[Supplied records Boundary: Start]

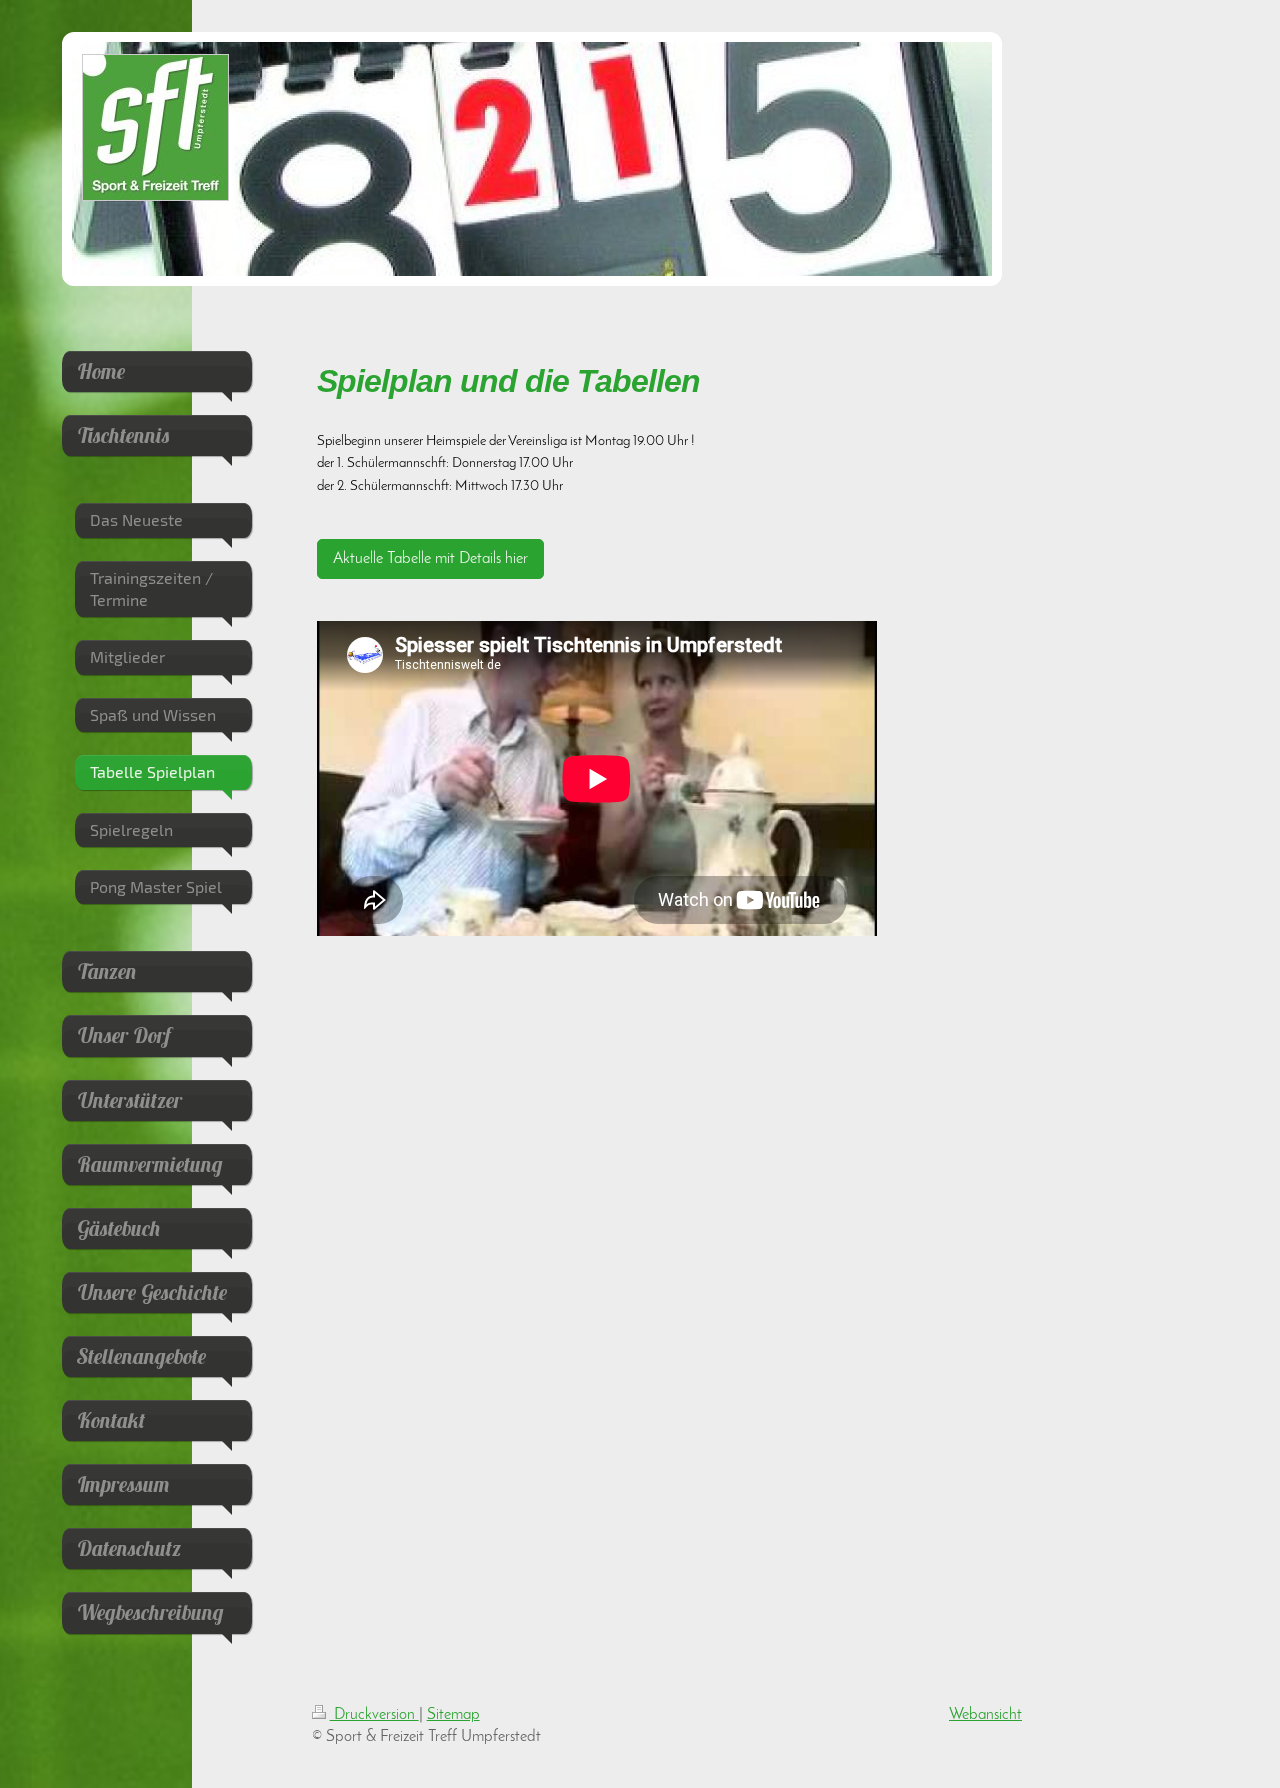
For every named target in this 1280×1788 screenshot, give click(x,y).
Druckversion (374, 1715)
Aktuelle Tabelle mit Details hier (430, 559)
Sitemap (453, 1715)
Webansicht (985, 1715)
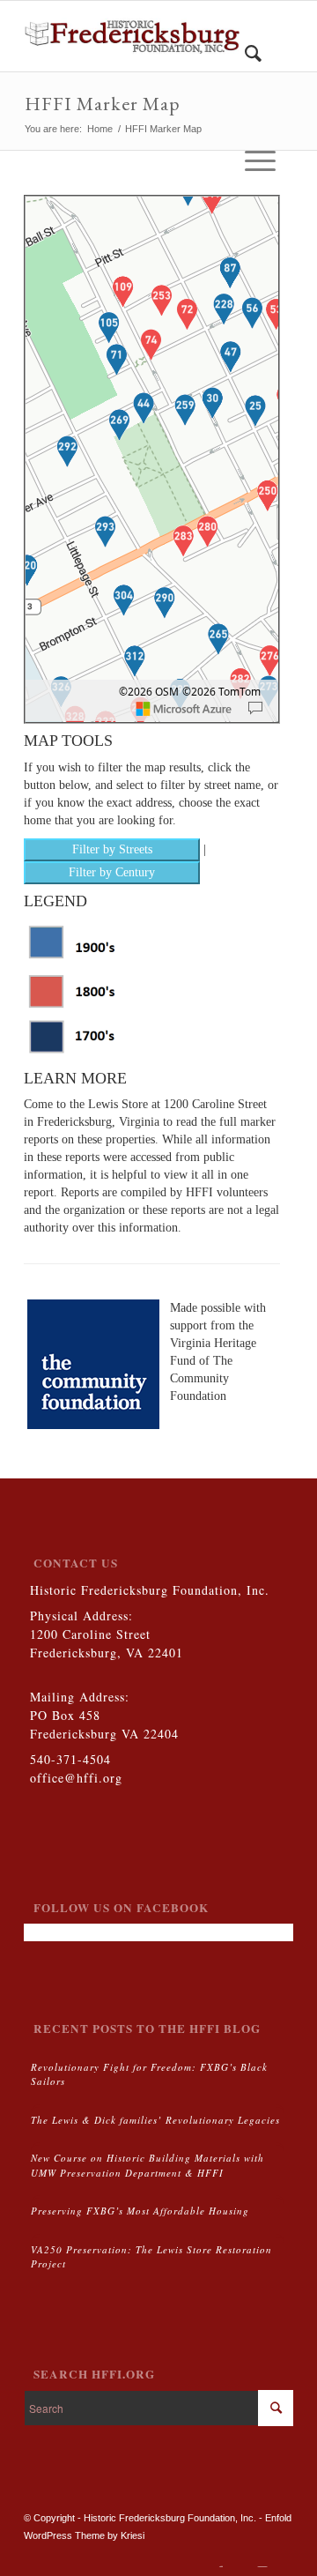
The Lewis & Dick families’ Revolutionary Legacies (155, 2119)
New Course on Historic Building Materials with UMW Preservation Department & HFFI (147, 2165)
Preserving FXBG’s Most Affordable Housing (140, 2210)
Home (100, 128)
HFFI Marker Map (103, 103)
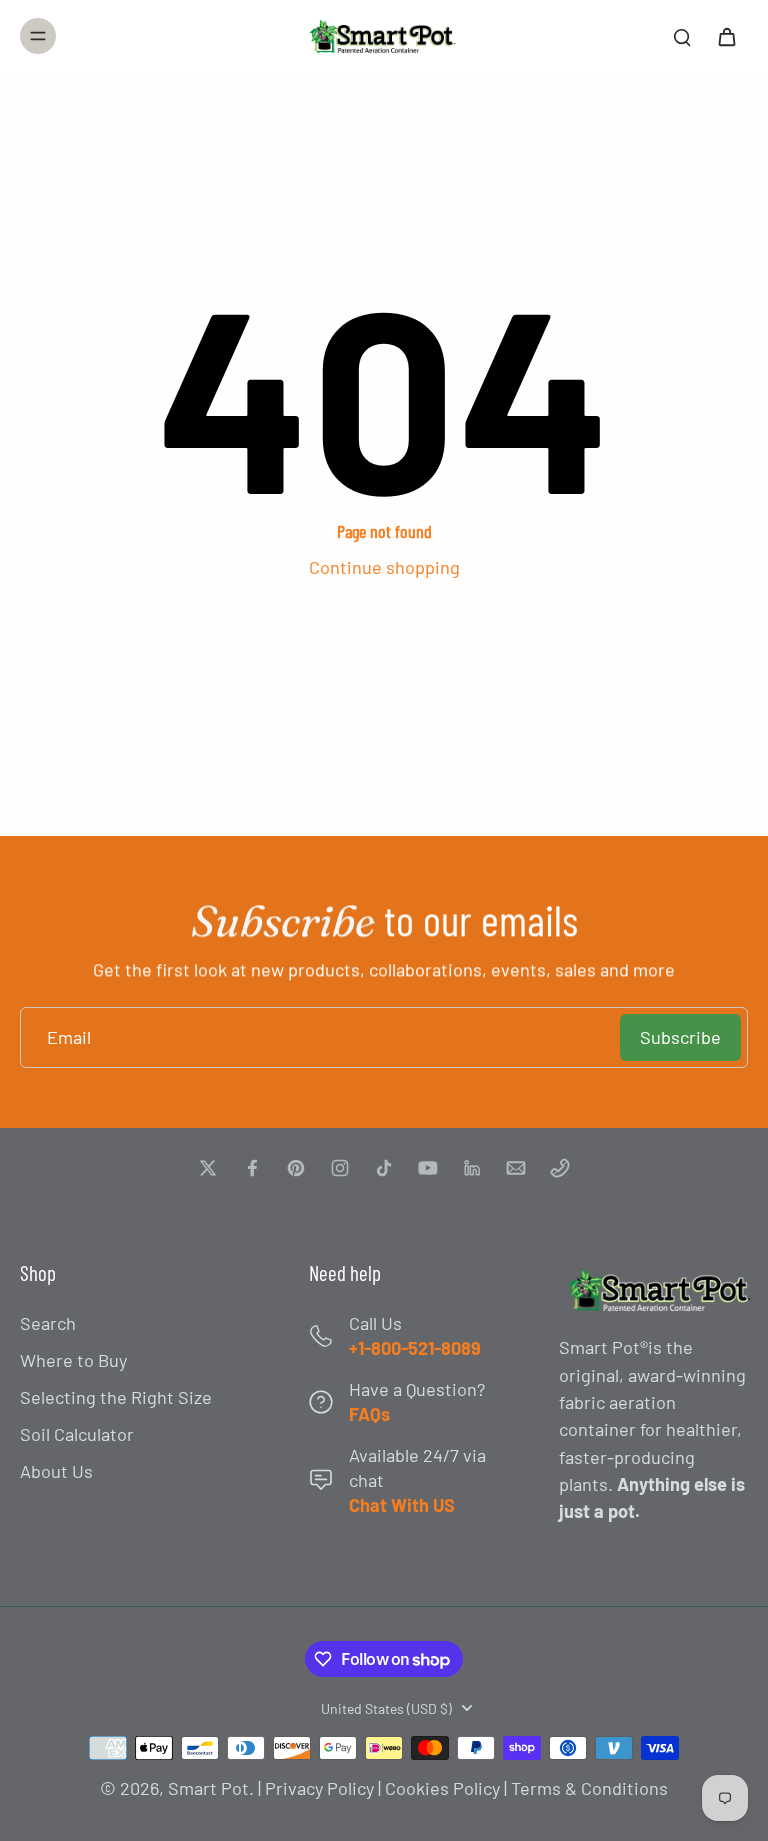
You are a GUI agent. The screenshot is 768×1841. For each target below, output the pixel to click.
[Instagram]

[Supplied records Boundary: End]
[Supplied records Boundary: Start]

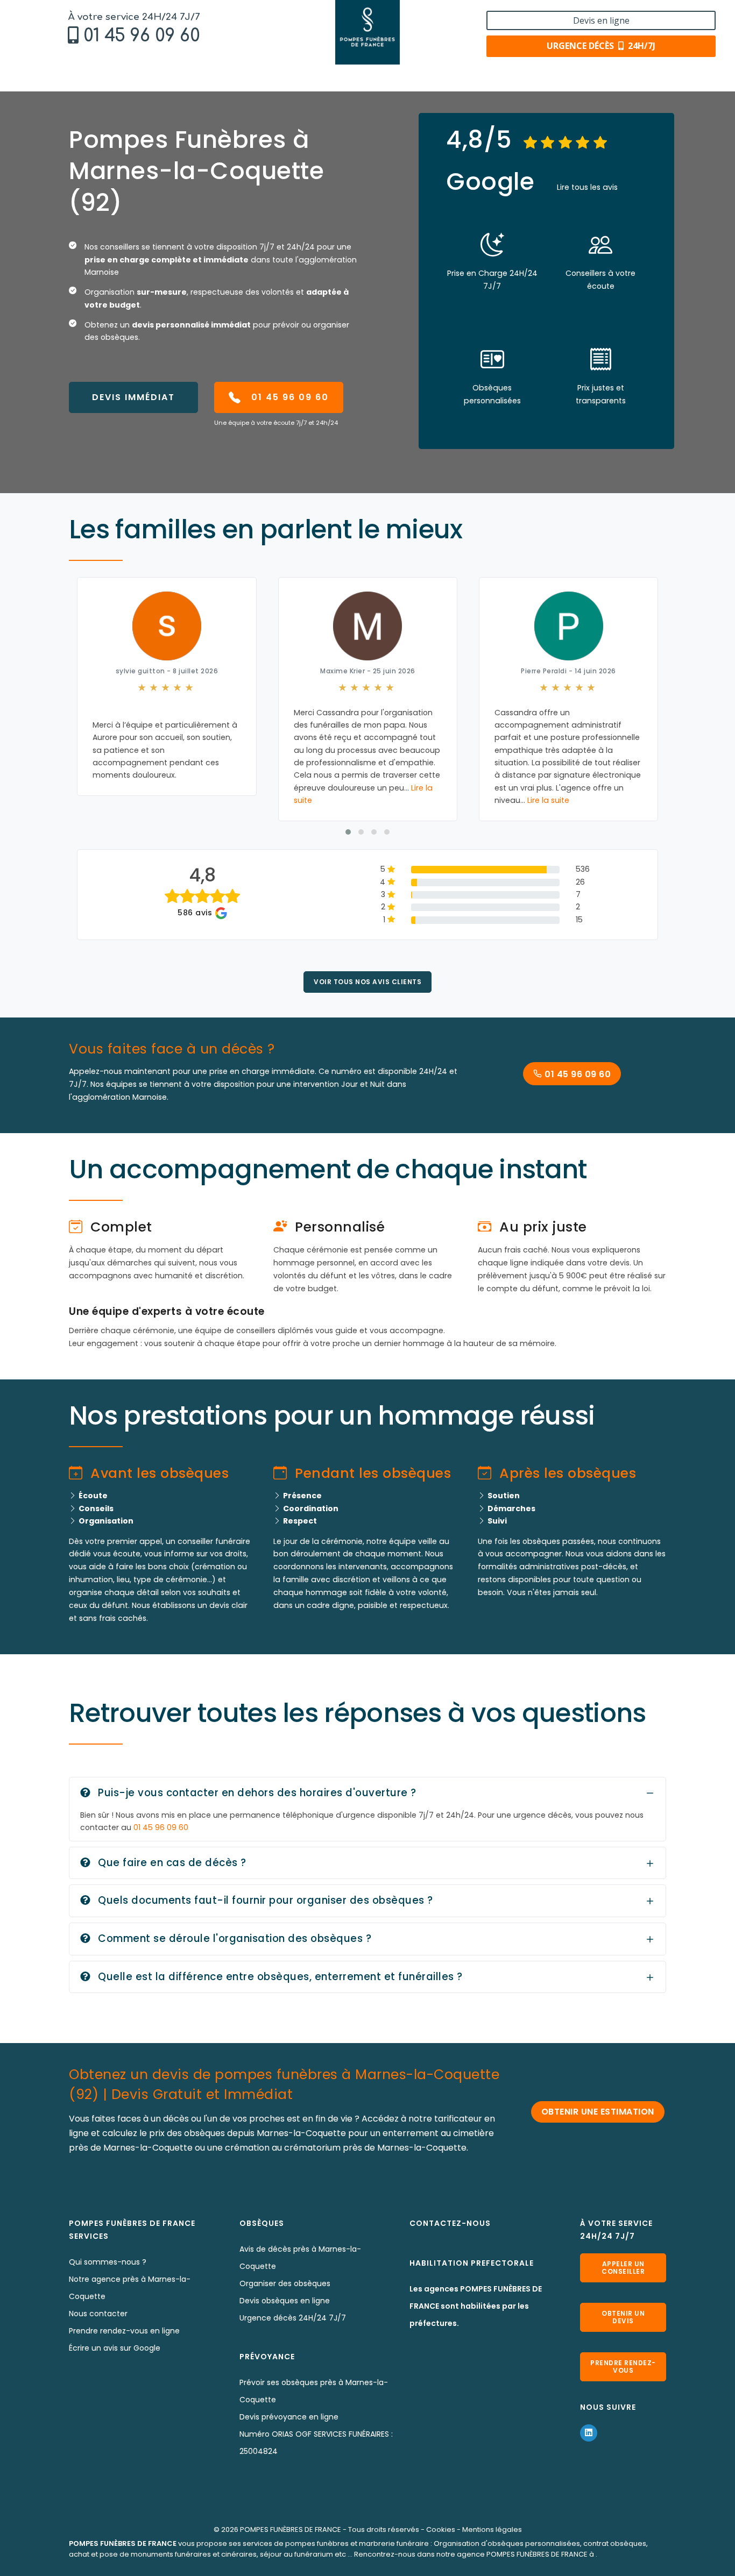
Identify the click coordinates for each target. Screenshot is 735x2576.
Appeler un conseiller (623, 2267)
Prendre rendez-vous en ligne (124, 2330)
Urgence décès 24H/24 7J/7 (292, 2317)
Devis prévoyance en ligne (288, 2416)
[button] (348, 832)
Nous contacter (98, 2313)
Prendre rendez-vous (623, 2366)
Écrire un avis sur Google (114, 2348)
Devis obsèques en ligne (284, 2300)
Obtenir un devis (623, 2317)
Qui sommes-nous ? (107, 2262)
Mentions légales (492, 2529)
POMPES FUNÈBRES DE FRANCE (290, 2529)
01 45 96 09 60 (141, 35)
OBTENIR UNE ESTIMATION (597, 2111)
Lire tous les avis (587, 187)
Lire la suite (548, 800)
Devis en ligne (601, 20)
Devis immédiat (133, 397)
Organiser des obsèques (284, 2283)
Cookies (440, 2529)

[Supplied records Boundary: End]

Requirement →
Go through the data and gather every line that holds "obsèques".

Solved problem →
Devis obsèques en ligne (284, 2300)
Organiser des obsèques (284, 2283)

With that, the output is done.